▶ _Records shown_:
-------
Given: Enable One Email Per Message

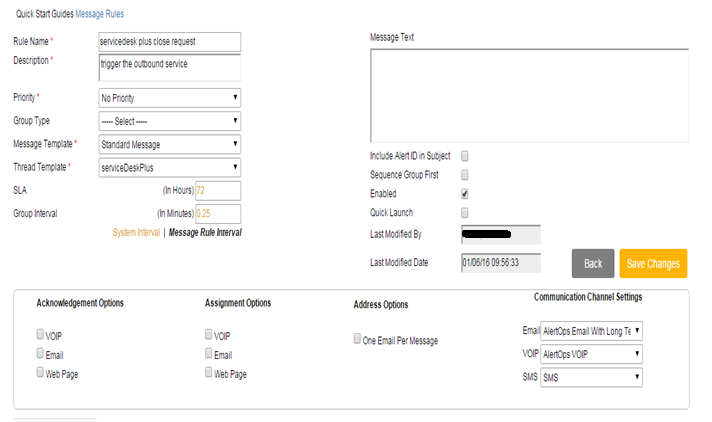Looking at the screenshot, I should 358,339.
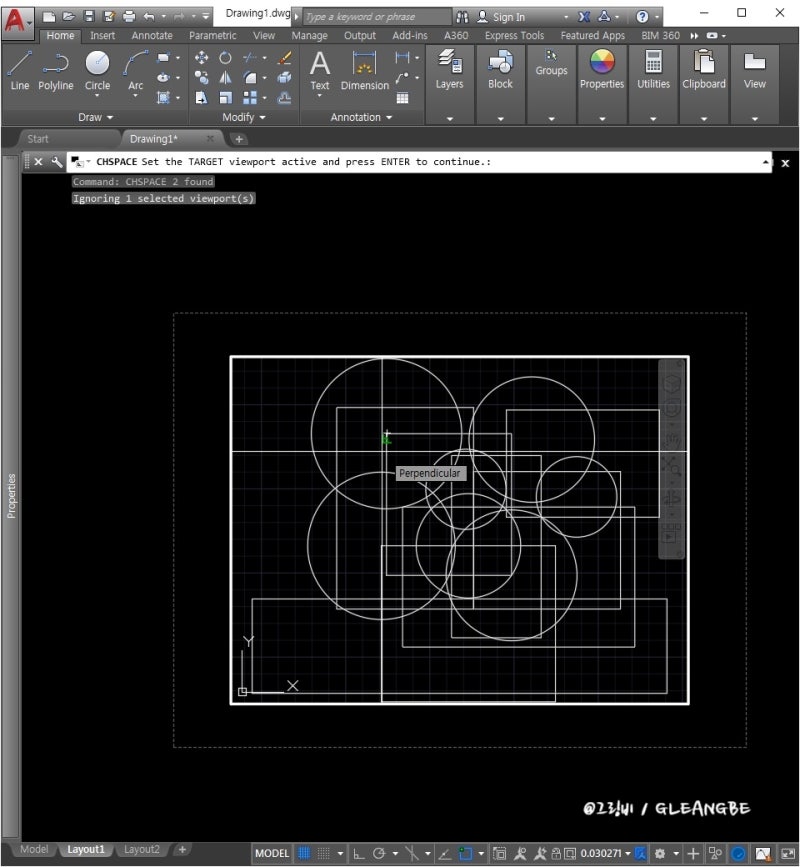Switch to the Insert ribbon tab
The height and width of the screenshot is (867, 800).
coord(103,35)
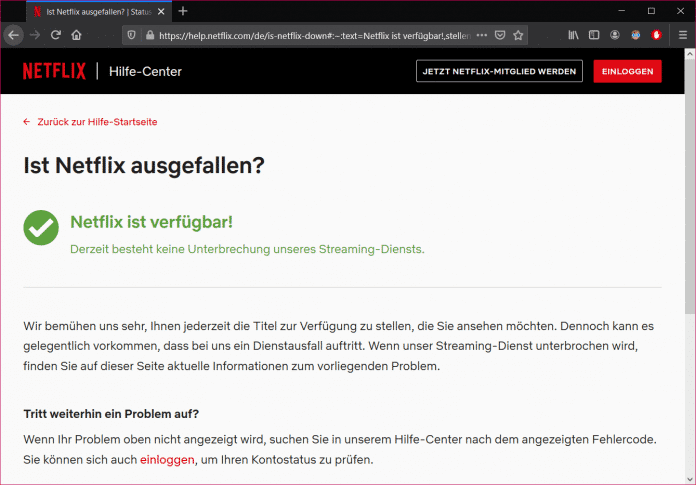The width and height of the screenshot is (696, 485).
Task: Open a new tab with plus button
Action: (x=183, y=11)
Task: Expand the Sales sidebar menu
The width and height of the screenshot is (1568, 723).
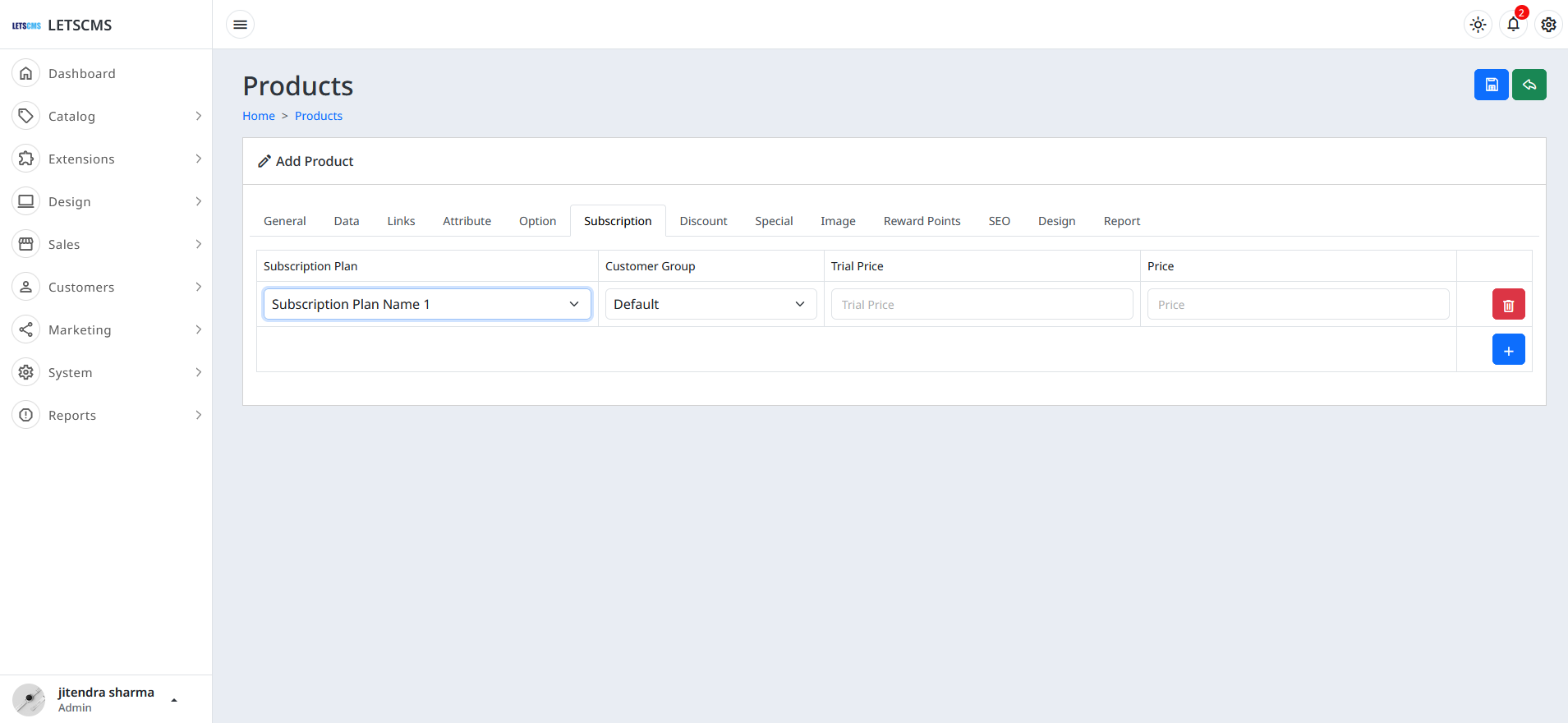Action: pos(107,245)
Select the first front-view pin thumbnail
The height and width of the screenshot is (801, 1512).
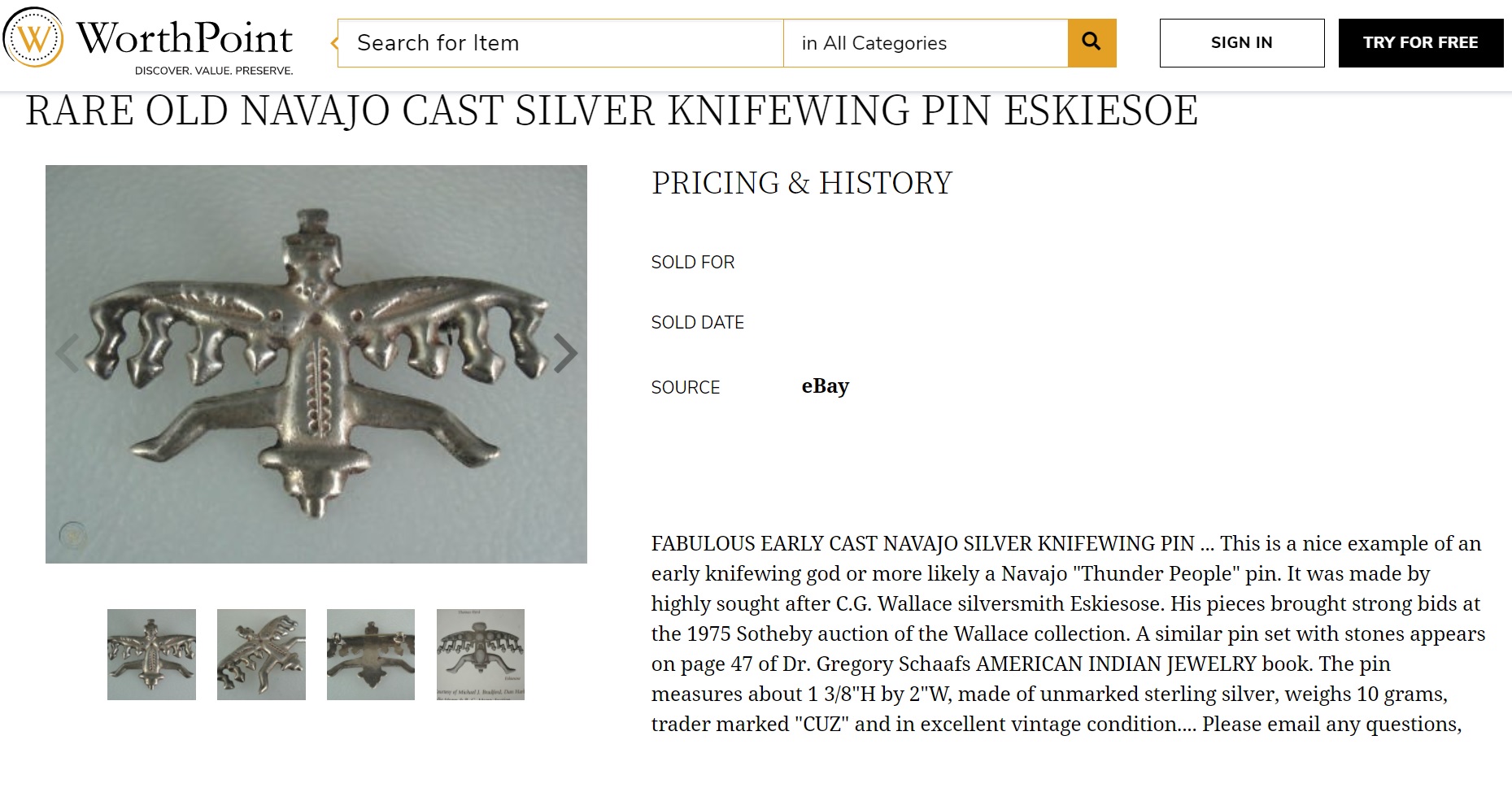[x=151, y=655]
-------
▶ _Task details_: When you copy the records above, keep every word exact but leave out the pictures.

▶ _Your response_:
Given: Enable One Email Per Message

Looking at the screenshot, I should 358,339.
Switch to the Insert ribbon tab
The height and width of the screenshot is (867, 800).
coord(103,35)
The width and height of the screenshot is (696, 485).
Task: Open a new tab with plus button
Action: (x=183, y=11)
Task: Expand the Sales sidebar menu
The width and height of the screenshot is (1568, 723).
Action: pos(107,245)
Select the first front-view pin thumbnail
The height and width of the screenshot is (801, 1512).
[x=151, y=655]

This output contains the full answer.